Allah canlıları yaratırken, ömürlerini ve görevlerini şöyle belirlemiş... Eşeğe demiş ki: "Sabahtan akşama kadar çalışacak, bir offf bile demeyeceksin. Ot yiyeceksin; biraz aptal olacaksın ve 50 yıl yaşayacaksın."
Eşek yalvarmış: "Bu şartlar altında 50 yıl yaşamak bana işkence, 25 yıl yeter..."
Ve ömrü 25 yıl olmuş.
Allah köpeği yaratmış; onunla da şöyle konuşmuş: "Sen insanların mallarını koruyacaksın.
Sahibin dövse bile ses çıkarmayacaksın. İnsanların sofra artıklarıyla besleneceksin. Sahibinin emrinde 25 yıl yaşayacaksın."
Köpek yalvarmış: "Bu şartlar altında 25 yıl yaşayamam 15 yıl yeter..." Ve ömrü 15 yıl olmuş.
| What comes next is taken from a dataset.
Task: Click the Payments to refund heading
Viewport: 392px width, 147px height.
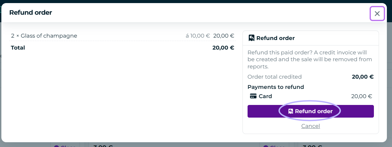Action: 276,87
Sıra maymuna gelmiş. Ona da şöyle demiş: "Sallanarak, ağaçtan ağaca aptal gibi dolaşacaksın; palyaçoluk yapıp insanları eğlendireceksin, 20 yıl yaşayacaksın."
Maymun itiraz etmiş: "Dalkavukluk yaparak 20 yıl yaşamama, 10 yıl bile çok bana..."
Ve ömrü 10 yıl olmuş.
Ve sonunda insanı yaratmış. Ona, "Sen düşünebilen bir canlısın. Zekânla diğer yarattıklarıma hükmedeceksin. Dünyayı yönetecek ve 20 yıl yaşayacaksın."
İnsan yalvarmış: "Allah'ım dünyayı yönetmek için 20 yıl yetmez. Ne olur eşekten artan 25 yılı, köpekten ve maymundan artan 10'ar yılı benim ömrüme ekle."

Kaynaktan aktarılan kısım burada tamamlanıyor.